Controversial and untimely comments by a special adviser to President Moon Jae-in have rattled Seoul-Washington ties ahead of the first summit between the two leaders. Moon Chung-in, presidential special adviser for unification, foreign, and national security affairs told a seminar on the bilateral alliance at the Woodrow Wilson Center in Washington D.C. Friday that Seoul could consult with the U.S. to scale down joint military exercises and strategic weaponry assets around the Korean Peninsula if North Korea suspends nuclear and missile activities. He dismissed views that the stalling of the deployment of the Terminal High Altitude Area Defense (Thaad) system for an environmental study would undermine bilateral ties.

“If the alliance breaks down over a defensive weapons system like Thaad, you have to question whether the U.S military would come running at the event of an emergency,” he added.

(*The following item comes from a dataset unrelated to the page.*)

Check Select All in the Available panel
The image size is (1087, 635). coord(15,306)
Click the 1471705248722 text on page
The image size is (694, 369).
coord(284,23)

Moon’s comment was met with disapproval in both Washington and Seoul. The Blue House warned that such comments “do not help Korea-U.S. relations.”

Moon’s comments upset Americans most. They seemed to make light of the fact that the Korea-U.S. alliance is based on the deaths of 137,000 American soldiers fighting to protect South Koreans during the Korean War. As a mentor to the president, he should have been respectful of the bilateral relationship and more discreet in discussing new approaches to the North Korean nuclear issue. It is important to approach the nuclear threat through diplomatic and peaceful means. Seoul and Washington could have differences in their approaches. But the more they disagree, the harder they should try to find the best possible solution. Moon’s comments didn’t help the new administrations of the two countries build a relationship.

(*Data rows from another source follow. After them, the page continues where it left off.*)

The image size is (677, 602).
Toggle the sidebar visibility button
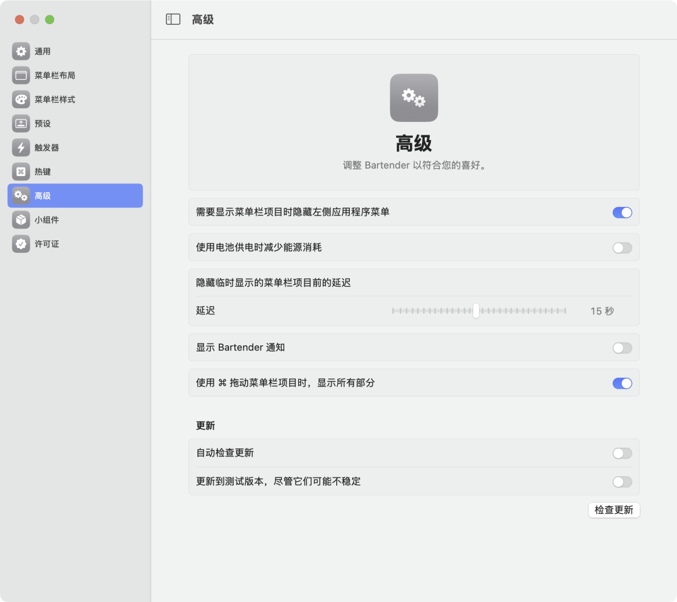point(173,20)
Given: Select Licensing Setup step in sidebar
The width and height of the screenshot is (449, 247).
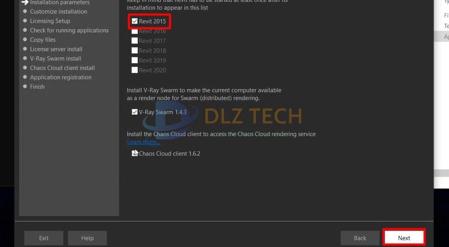Looking at the screenshot, I should [50, 21].
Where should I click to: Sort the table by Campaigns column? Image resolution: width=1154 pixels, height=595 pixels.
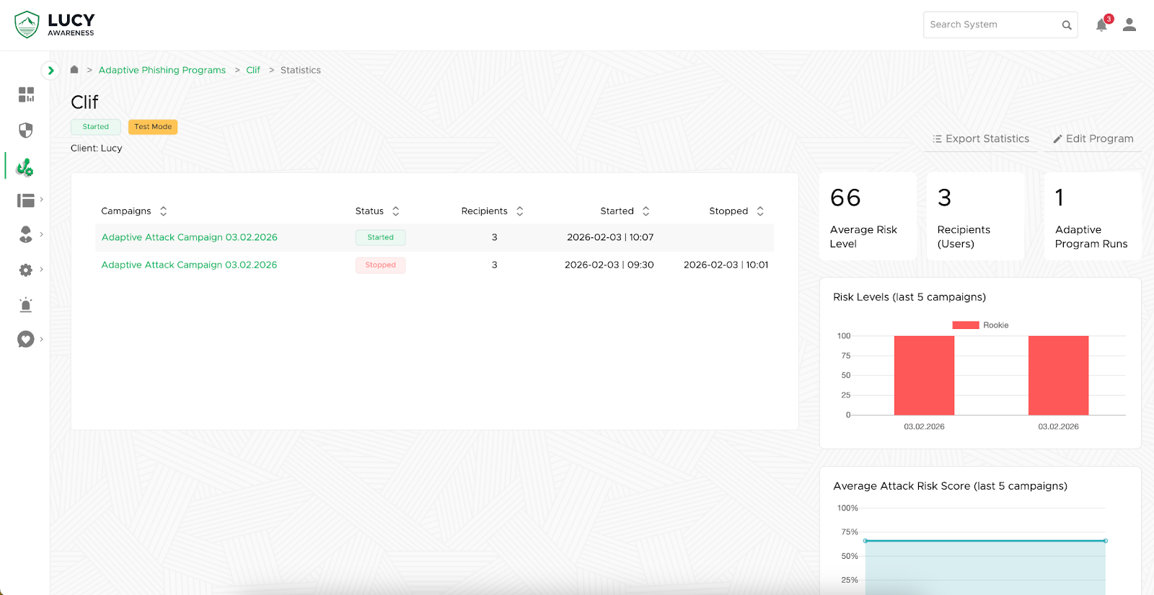(163, 211)
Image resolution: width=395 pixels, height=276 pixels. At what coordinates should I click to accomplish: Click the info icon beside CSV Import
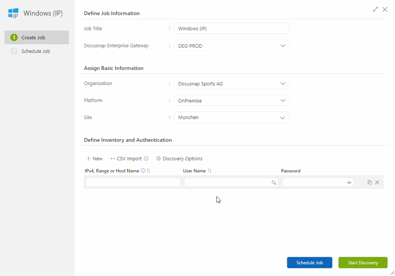tap(147, 158)
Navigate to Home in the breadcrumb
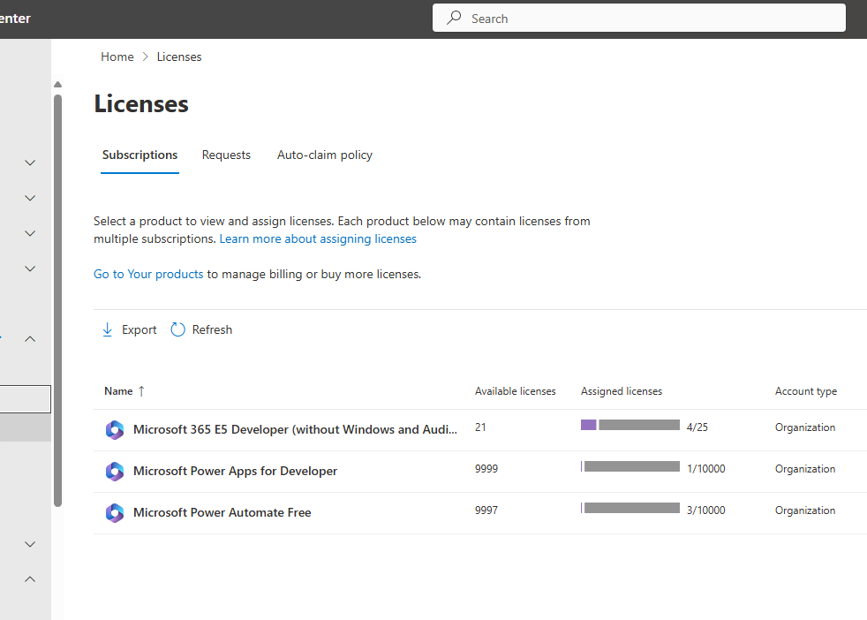The image size is (867, 620). (x=117, y=57)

Even if they were the president’s ideas, the special adviser was wrong to expose the new administration’s strategy at such an early stage. Thaad is crucial as a deterrence and leverage to pull Pyongyang to the negotiating table. Military deterrence can become effective if a missile shield can protect the South’s industrial assets along the southern coast. Moon has raised controversy before with his comments. During a forum in Jeju, he said unconditional dialogue would more effectively solve the North Korean nuclear problem than sanctions. The Blue House should contain Moon or draw clear lines between it and its advisers.